* _INSTRUCTIONS TO FOLLOW_
Restate the data exactly, with nothing altered.
---------------
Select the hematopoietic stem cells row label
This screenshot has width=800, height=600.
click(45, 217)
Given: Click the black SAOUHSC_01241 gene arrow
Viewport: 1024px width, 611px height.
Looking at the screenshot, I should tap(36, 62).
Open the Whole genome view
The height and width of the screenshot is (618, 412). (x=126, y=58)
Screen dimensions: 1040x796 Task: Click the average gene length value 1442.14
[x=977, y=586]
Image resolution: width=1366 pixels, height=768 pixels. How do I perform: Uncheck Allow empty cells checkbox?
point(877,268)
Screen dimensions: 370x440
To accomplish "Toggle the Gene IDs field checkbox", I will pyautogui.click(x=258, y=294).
---------------
* _YOUR SOLUTION_
Select the hematopoietic stem cells row label
This screenshot has width=800, height=600.
click(45, 217)
Given: Click the black SAOUHSC_01241 gene arrow
Viewport: 1024px width, 611px height.
Looking at the screenshot, I should tap(36, 62).
Open the Whole genome view
The height and width of the screenshot is (618, 412). (x=126, y=58)
Screen dimensions: 1040x796 Task: Click the average gene length value 1442.14
[x=977, y=586]
Image resolution: width=1366 pixels, height=768 pixels. How do I perform: Uncheck Allow empty cells checkbox?
point(877,268)
Screen dimensions: 370x440
To accomplish "Toggle the Gene IDs field checkbox", I will pyautogui.click(x=258, y=294).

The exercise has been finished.